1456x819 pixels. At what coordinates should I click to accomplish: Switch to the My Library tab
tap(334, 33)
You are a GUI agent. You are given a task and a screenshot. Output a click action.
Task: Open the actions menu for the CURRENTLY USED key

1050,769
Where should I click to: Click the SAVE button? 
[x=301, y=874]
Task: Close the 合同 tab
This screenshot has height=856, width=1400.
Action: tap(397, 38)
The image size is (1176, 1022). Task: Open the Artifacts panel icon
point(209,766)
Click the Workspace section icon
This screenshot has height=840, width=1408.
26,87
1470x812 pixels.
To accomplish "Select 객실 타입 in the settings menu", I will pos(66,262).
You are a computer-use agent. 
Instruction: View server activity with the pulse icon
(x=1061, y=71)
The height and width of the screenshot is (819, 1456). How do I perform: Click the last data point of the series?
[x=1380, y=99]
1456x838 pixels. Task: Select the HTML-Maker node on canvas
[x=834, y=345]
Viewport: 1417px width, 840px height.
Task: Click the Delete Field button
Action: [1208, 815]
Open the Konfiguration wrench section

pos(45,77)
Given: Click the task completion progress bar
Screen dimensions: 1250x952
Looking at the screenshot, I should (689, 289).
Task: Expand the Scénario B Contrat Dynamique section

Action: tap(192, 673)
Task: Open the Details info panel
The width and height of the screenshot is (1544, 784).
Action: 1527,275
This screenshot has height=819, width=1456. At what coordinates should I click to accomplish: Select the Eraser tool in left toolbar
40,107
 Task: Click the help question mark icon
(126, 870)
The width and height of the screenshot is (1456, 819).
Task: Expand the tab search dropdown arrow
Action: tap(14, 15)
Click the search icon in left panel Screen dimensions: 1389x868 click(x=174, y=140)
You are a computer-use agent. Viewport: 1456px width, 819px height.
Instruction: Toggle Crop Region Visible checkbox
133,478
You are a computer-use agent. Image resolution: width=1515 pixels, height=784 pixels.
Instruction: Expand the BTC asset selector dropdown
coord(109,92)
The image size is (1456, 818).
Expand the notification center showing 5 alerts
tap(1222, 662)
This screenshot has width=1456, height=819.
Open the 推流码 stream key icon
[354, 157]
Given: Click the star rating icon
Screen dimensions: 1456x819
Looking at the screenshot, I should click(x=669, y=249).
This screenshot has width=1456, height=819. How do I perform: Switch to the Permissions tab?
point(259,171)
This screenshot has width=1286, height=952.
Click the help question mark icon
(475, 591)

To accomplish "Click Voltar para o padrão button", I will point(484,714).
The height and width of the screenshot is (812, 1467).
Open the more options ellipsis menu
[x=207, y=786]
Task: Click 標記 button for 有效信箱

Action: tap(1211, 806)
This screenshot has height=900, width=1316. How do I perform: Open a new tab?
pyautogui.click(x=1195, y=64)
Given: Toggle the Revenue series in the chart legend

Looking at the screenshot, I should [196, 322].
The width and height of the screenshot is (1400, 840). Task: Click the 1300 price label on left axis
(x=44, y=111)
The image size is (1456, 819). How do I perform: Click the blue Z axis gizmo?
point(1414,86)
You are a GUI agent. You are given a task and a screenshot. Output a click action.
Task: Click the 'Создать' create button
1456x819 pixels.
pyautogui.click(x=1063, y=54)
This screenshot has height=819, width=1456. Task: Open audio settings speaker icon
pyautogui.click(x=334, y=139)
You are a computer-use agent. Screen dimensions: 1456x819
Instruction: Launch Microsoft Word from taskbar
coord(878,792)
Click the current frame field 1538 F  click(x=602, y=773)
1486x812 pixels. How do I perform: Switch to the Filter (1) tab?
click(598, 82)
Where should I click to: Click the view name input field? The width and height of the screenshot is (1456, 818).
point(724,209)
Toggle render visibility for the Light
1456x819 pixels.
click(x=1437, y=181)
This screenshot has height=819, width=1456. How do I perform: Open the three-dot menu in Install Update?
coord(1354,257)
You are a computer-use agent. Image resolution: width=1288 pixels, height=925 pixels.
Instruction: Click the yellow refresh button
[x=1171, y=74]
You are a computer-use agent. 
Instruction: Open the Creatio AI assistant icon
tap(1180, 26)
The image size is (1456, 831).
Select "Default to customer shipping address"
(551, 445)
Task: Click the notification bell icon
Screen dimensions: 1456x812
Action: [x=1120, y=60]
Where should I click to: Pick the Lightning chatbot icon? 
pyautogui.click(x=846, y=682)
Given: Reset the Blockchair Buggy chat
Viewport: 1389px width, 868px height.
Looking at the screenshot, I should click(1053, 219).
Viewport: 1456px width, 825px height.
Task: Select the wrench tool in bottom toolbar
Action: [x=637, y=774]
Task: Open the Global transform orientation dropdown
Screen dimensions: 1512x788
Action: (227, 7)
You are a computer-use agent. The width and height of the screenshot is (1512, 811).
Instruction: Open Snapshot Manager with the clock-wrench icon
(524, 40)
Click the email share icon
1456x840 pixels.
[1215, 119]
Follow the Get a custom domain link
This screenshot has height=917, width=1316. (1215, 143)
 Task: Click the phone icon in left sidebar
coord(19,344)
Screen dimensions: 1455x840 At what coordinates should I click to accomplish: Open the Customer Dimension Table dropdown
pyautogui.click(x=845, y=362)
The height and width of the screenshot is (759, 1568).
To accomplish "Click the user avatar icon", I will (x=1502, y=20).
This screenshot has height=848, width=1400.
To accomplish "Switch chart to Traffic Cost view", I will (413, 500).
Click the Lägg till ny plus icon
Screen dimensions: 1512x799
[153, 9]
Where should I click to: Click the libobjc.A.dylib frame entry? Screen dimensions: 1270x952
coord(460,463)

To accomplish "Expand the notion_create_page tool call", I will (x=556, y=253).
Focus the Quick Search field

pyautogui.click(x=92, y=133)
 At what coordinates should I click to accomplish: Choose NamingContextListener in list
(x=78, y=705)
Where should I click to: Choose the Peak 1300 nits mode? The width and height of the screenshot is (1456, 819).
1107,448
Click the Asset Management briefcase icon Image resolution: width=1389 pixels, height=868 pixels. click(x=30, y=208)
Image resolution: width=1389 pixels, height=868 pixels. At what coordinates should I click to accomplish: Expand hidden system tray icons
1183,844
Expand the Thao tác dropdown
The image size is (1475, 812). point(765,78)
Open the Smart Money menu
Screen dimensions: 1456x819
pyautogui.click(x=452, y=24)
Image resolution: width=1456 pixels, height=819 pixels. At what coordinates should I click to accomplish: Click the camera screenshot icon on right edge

__AIM OF THE EXERCISE__. Lines from the one holding "Click the Asset" to the last line of the records: return these exactly, and only these.

__RESPONSE TO THE TASK__.
Click the Asset Management briefcase icon Image resolution: width=1389 pixels, height=868 pixels. click(x=30, y=208)
Image resolution: width=1389 pixels, height=868 pixels. At what coordinates should I click to accomplish: Expand hidden system tray icons
1183,844
Expand the Thao tác dropdown
The image size is (1475, 812). point(765,78)
Open the Smart Money menu
Screen dimensions: 1456x819
pyautogui.click(x=452, y=24)
Image resolution: width=1456 pixels, height=819 pixels. At what coordinates should I click to accomplish: Click the camera screenshot icon on right edge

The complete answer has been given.